_Task objective:_ Retype the entries starting at the line that contains "The width and" and ending at the close of the entries, both ends included. Leave the pictures out of your answer.

□ □ □ □ □ □ □

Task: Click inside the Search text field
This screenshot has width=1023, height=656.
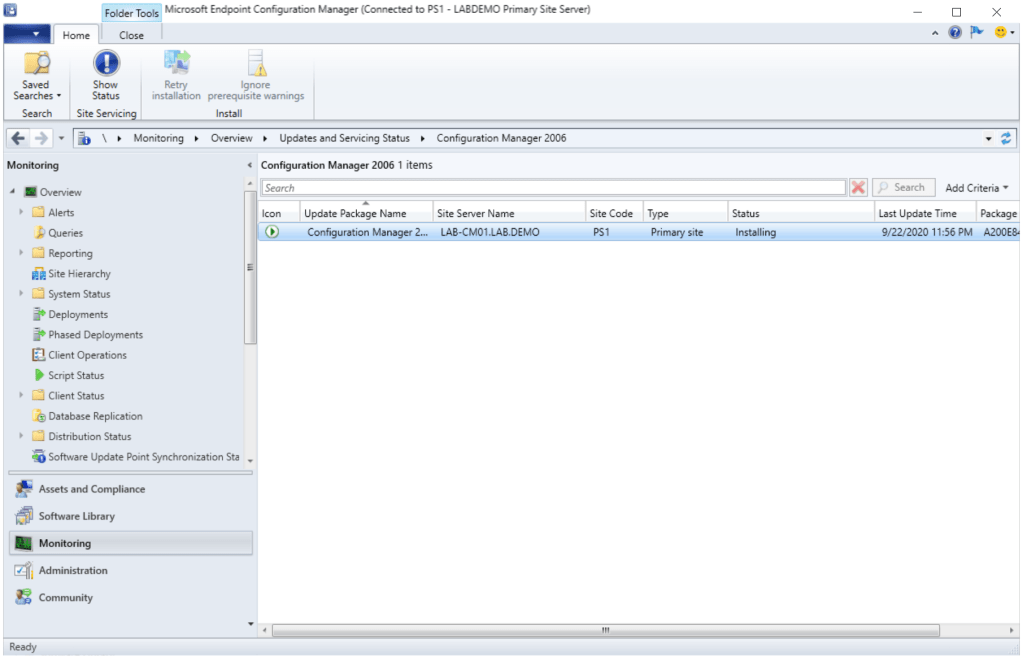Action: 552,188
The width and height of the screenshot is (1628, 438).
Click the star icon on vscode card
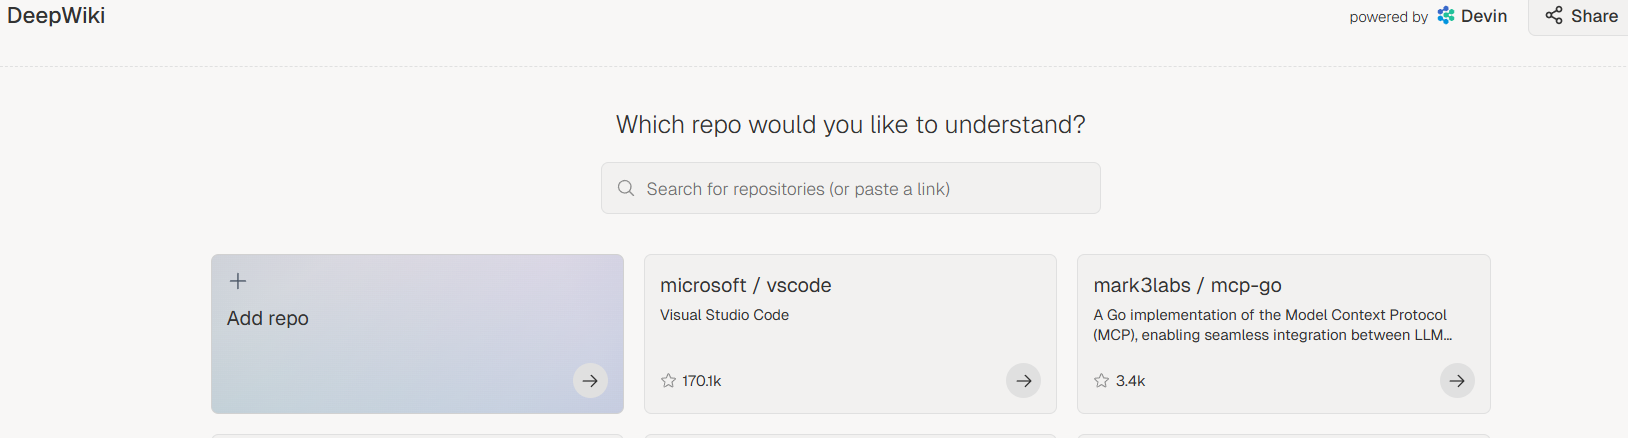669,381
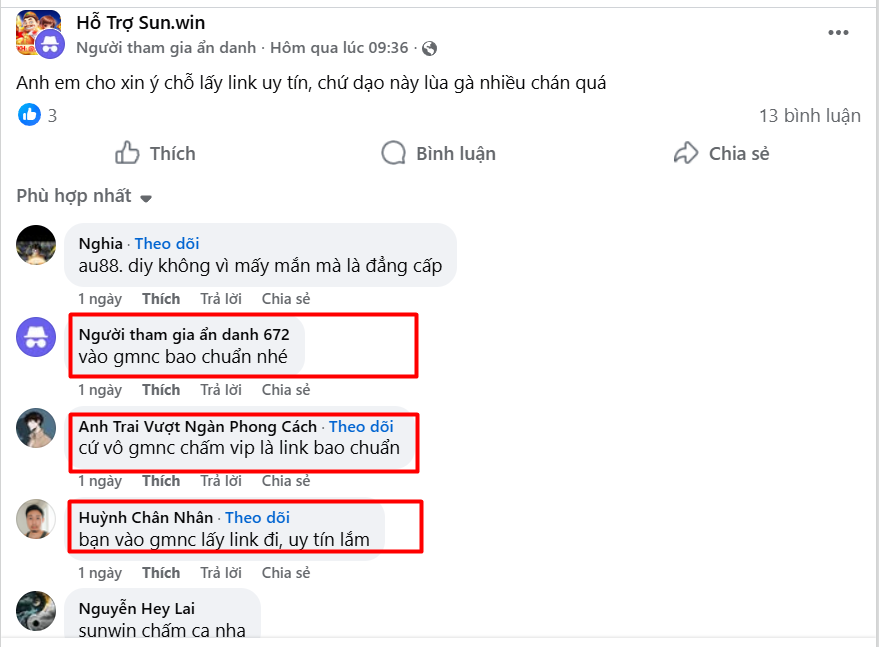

□ □ □ □ □ □ □

_Solution for this exercise:_
The width and height of the screenshot is (1628, 438).
Click the star icon on vscode card
669,381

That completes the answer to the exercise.